Data items
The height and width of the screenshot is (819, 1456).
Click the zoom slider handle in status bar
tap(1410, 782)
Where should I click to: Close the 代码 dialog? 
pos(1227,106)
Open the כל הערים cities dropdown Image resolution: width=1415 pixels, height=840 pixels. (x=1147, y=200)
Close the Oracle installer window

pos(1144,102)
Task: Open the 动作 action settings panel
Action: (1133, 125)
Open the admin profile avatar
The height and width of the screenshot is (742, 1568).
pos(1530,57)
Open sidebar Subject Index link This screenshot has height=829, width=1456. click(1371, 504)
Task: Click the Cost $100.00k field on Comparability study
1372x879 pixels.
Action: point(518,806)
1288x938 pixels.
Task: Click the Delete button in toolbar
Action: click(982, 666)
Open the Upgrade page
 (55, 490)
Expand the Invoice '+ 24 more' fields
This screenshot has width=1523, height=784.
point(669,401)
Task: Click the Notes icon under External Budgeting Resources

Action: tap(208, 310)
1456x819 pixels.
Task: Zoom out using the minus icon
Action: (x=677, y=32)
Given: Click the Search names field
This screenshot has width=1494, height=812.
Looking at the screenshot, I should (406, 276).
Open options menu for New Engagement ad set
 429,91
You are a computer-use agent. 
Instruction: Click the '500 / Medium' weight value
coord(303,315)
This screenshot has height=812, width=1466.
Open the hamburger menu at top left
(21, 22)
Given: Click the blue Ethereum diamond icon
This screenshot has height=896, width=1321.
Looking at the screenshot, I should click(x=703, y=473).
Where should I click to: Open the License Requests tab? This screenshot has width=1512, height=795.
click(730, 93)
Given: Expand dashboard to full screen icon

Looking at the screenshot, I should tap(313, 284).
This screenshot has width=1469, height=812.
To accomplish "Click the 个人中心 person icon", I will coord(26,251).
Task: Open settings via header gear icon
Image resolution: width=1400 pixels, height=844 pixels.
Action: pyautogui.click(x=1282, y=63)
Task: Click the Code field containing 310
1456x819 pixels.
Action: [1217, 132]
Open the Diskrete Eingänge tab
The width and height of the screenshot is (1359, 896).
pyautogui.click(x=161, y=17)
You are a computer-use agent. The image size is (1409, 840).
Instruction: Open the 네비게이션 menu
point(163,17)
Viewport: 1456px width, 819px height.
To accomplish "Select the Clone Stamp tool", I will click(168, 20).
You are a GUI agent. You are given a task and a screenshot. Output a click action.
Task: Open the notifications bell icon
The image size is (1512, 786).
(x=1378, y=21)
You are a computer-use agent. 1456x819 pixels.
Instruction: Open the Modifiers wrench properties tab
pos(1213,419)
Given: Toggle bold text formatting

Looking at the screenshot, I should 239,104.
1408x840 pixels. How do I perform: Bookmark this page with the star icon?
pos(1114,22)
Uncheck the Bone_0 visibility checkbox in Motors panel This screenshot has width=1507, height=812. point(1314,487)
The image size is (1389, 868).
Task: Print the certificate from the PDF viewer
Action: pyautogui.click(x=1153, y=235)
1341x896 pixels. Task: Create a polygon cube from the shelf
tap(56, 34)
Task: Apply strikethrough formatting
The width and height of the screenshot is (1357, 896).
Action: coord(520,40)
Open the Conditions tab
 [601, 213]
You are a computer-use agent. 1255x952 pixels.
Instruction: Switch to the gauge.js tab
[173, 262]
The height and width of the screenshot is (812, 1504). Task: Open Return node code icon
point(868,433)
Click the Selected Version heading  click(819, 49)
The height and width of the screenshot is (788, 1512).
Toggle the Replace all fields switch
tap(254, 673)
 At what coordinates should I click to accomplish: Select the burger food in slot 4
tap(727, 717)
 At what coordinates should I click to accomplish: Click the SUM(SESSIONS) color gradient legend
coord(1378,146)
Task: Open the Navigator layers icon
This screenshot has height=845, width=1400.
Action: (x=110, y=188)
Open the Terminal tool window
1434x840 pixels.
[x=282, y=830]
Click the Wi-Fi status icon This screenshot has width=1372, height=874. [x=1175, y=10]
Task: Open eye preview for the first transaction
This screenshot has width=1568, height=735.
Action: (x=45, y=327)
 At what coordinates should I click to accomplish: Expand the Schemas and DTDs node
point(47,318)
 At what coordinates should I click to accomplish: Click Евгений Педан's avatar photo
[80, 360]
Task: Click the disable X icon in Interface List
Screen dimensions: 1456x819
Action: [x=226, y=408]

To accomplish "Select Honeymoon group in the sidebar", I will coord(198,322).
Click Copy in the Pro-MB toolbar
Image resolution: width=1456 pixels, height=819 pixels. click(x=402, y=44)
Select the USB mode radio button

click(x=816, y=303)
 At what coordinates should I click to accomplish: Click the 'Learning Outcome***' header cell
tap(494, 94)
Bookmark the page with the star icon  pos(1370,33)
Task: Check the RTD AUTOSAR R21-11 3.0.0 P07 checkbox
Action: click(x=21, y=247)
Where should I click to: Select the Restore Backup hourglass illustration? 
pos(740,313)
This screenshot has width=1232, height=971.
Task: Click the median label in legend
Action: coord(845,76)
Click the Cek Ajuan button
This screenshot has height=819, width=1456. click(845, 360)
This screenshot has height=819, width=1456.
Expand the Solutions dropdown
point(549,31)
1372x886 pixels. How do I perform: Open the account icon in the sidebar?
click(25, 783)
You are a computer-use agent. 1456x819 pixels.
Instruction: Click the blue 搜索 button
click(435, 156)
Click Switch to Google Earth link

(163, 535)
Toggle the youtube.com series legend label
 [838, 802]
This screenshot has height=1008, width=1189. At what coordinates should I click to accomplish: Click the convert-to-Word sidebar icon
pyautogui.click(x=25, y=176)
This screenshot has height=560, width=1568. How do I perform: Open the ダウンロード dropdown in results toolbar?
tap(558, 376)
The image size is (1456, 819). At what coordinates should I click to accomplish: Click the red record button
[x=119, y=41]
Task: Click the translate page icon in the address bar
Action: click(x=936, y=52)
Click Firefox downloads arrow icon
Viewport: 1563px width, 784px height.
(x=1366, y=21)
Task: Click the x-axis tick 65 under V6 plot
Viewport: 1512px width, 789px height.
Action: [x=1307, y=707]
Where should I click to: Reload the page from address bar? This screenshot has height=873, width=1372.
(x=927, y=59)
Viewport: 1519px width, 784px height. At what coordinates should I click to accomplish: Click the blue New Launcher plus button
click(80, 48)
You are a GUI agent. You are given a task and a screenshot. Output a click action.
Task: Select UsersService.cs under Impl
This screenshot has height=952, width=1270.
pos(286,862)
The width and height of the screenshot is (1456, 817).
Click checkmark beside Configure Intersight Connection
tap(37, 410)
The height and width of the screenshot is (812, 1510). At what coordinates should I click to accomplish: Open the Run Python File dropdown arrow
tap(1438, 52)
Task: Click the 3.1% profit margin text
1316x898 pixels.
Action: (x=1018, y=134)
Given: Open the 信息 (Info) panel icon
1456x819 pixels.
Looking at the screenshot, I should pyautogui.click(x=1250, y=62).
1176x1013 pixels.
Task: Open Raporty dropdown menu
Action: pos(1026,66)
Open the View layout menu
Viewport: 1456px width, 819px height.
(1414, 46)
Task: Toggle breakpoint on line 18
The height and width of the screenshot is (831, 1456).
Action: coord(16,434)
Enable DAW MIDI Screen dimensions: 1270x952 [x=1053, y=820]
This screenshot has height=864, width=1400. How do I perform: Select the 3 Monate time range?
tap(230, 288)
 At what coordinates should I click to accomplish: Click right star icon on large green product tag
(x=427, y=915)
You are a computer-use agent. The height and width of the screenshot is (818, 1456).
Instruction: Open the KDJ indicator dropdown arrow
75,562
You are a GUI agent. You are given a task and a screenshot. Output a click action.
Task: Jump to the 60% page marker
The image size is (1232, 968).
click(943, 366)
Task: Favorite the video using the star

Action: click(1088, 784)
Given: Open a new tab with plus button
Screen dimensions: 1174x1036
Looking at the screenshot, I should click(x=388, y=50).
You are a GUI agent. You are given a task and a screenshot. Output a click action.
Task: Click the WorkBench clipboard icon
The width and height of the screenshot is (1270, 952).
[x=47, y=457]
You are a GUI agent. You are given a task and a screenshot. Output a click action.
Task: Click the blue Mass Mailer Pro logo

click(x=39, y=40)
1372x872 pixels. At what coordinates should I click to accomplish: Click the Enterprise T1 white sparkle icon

- **What you will do**
Search the data for "computer". Copy each line that has it.

- **Solution below**
You are a computer-use agent. 
You are a computer-use agent. The image size is (1409, 840).
You are a computer-use agent. 1456x819 pixels.
You are a computer-use agent. 1255x952 pixels.
You are a computer-use agent. 1456x819 pixels.
You are a computer-use agent. The height and width of the screenshot is (818, 1456).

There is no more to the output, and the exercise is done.